▶ TEXT PASSAGE
::::::::::
A Plan for TDU Reform
What do we want?
Customer-friendly rate reform.
When do we want it?
Next session of the Texas Legislature.
This story from the trade publication Utility Dive caught our eye. The headline is “76% of Americans want stronger utility oversight.” It reports on a poll by PowerLines, a consumer advocacy group, that found significant distrust of elected officials when it comes to oversight of regulated, monopoly electric utilities.
The findings aren’t surprising in this national poll. We suspect if you polled only Texans, the findings would be very similar. It’s hard to have trust when the system appears to be rigged in favor of the utilities.
As you know, most Texans have the right to choose who provides their electric service. If you don’t like the price or the service you are getting, you can pick another provider. But you don’t get to pick who transmits power from power plants and delivers it to your home or business. That is decided for you based on where you live in the state.
Transmission and distribution utilities (TDUs) – are regulated by the Public Utility Commission of Texas. Since there is no competition, the state is supposed to act as the arbiter of fair, reasonable, and necessary rates. Frankly, what’s happening with your transmission and delivery rates is not fair, reasonable, or necessary.
We discussed that in our previous blog post on this topic. And, that’s why TCA is calling for regulatory reform of electric utilities in the next session of the Texas legislature.
Here’s the core problem. TDUs in Texas are:
Monopolies
Guaranteed to recover what they spend plus a profit, with no incentives to provide lower cost benefits to customers
Largely insulated and therefore unaccountable to customers
Paid mostly through volumetric (¢/kWh) charges that don’t track actual cost drivers
Receiving high-level return on equity while carrying a fraction of the financial risk that other US utilities carry
As a result, Texans are experiencing rising bills, get hit hardest when major storms hit and the monopolies have to rebuild, are unable to tell what they are actually paying for, and are given almost zero ability to reduce TDU costs by changing their behavior.
That’s a recipe for distrust. Distrust of everyone in the electricity business (TDUs, retail electric providers, power generators) and policymakers – especially state elected officials.
The way to restore trust is to reform the TDU ratemaking system in Texas. It’s time to make it more customer friendly.
TCA believes there should be five guiding principles:
Bills should be understandable
Charges should track cost causation
Utilities should share some financial risk, especially if they underperform
Competitive bidding saves customers money
Transparency, not complexity
We have four specific proposals that hold true to those principles and that legislators should consider next year when they meet. They are:
1. Modernize TDU Rate Design
A Texas TDU’s ROE should reflect the level of financial risk the entity has
Rates should be performance-based
Customer service performance
Interconnection performance
Reliability metrics down to the level of individual neighborhoods
Cost and efficiency metrics
Residential and small businesses should have the lowest delivery charges
This protects residential and small commercial customers from subsidizing rapid load growth and from wrongly funding stock growth and dividends to shareholders.
::::::::::
▶ ENTRIES PROVIDED
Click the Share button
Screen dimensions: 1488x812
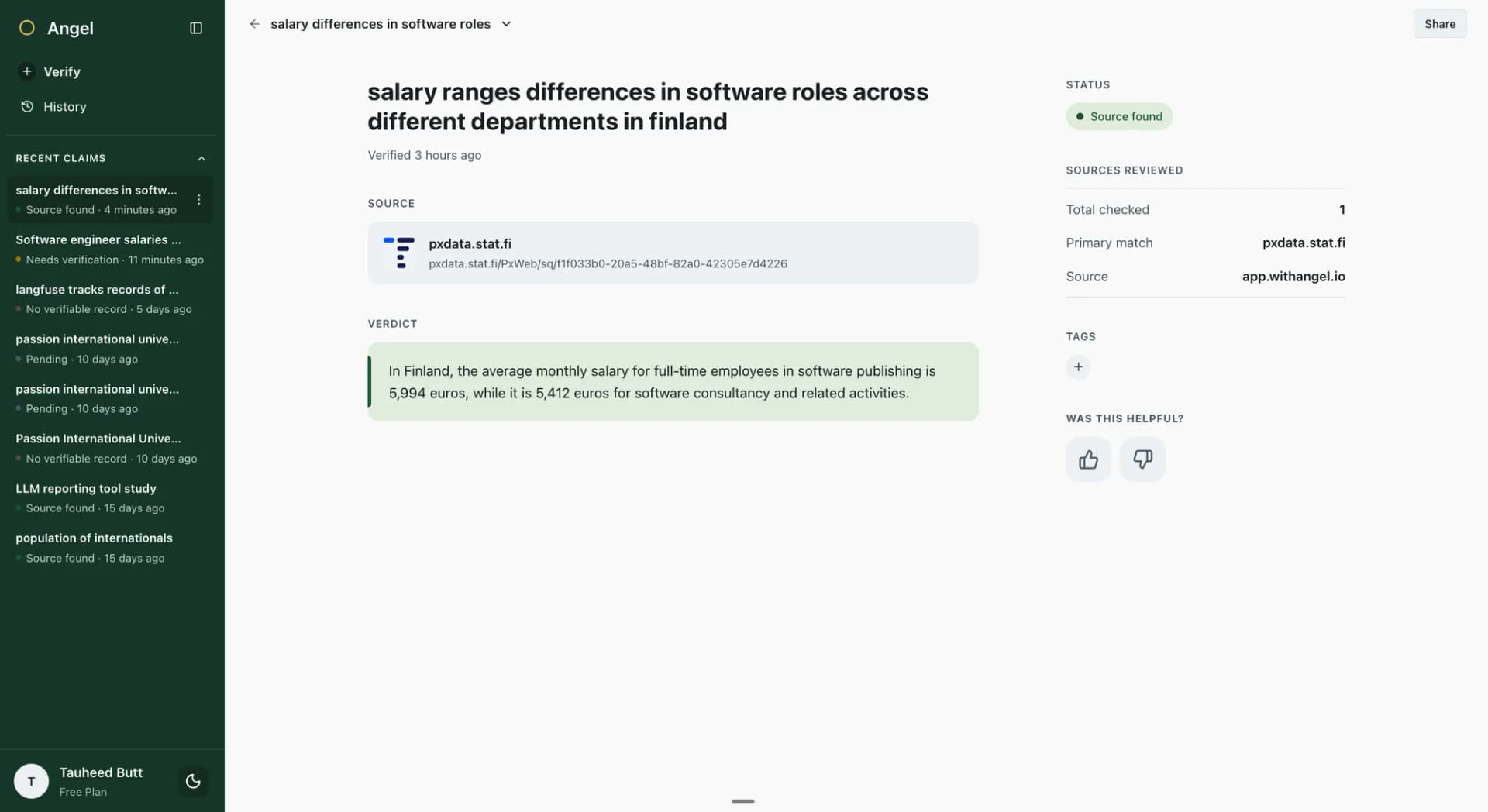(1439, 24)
::::::::::
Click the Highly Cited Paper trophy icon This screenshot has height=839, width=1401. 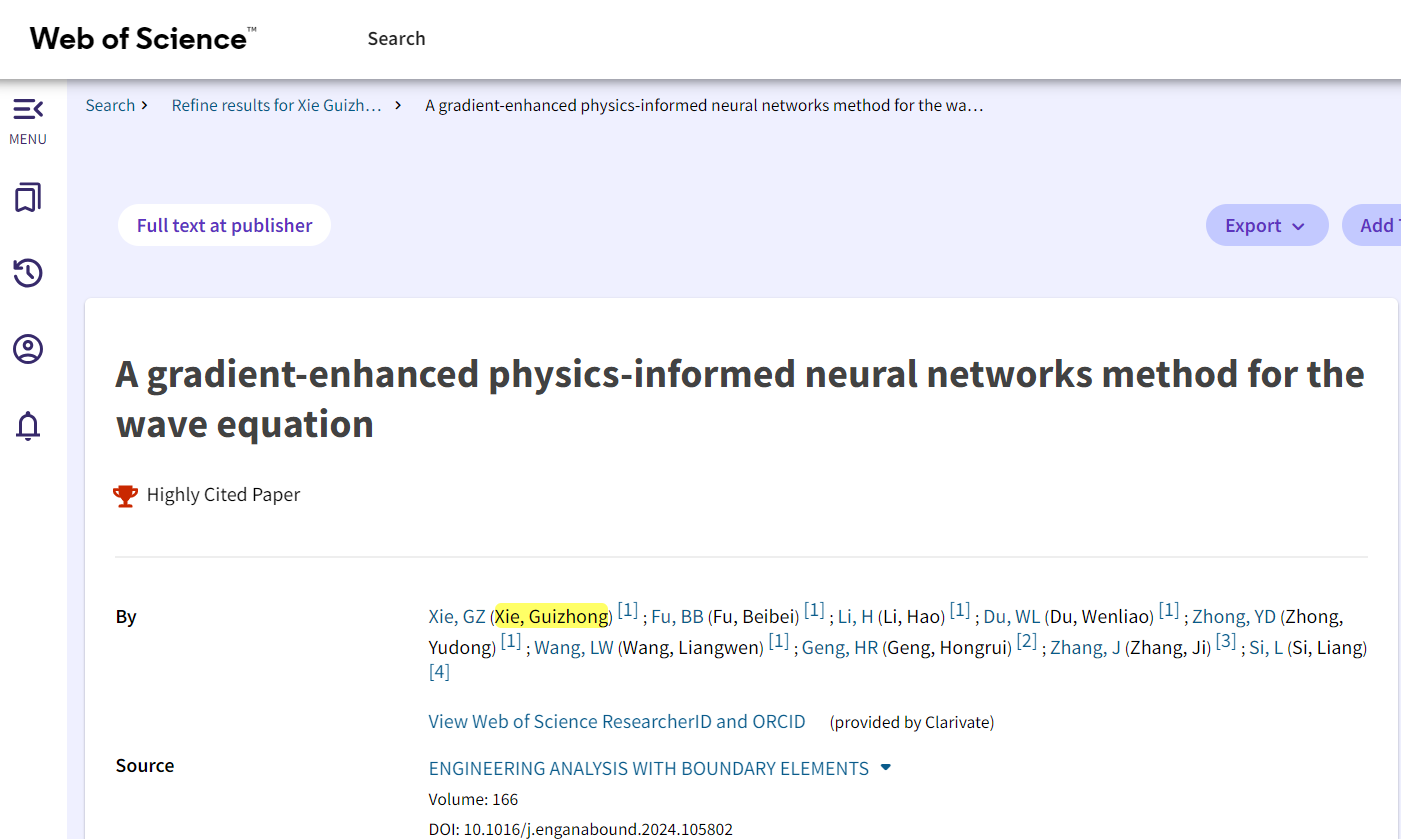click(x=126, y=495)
::::::::::
▶ WHAT THIS EXERCISE ASKS
a) In the TDU reform text, reproduce word for word everything from "Here’s the core" down to "state elected officials.".
b) According to the TDU reform text, which agency regulates transmission and distribution utilities in Texas?

▶ SOLUTIONS TO THE TASKS
a)
Here’s the core problem. TDUs in Texas are:
Monopolies
Guaranteed to recover what they spend plus a profit, with no incentives to provide lower cost benefits to customers
Largely insulated and therefore unaccountable to customers
Paid mostly through volumetric (¢/kWh) charges that don’t track actual cost drivers
Receiving high-level return on equity while carrying a fraction of the financial risk that other US utilities carry
As a result, Texans are experiencing rising bills, get hit hardest when major storms hit and the monopolies have to rebuild, are unable to tell what they are actually paying for, and are given almost zero ability to reduce TDU costs by changing their behavior.
That’s a recipe for distrust. Distrust of everyone in the electricity business (TDUs, retail electric providers, power generators) and policymakers – especially state elected officials.

b) The Public Utility Commission of Texas.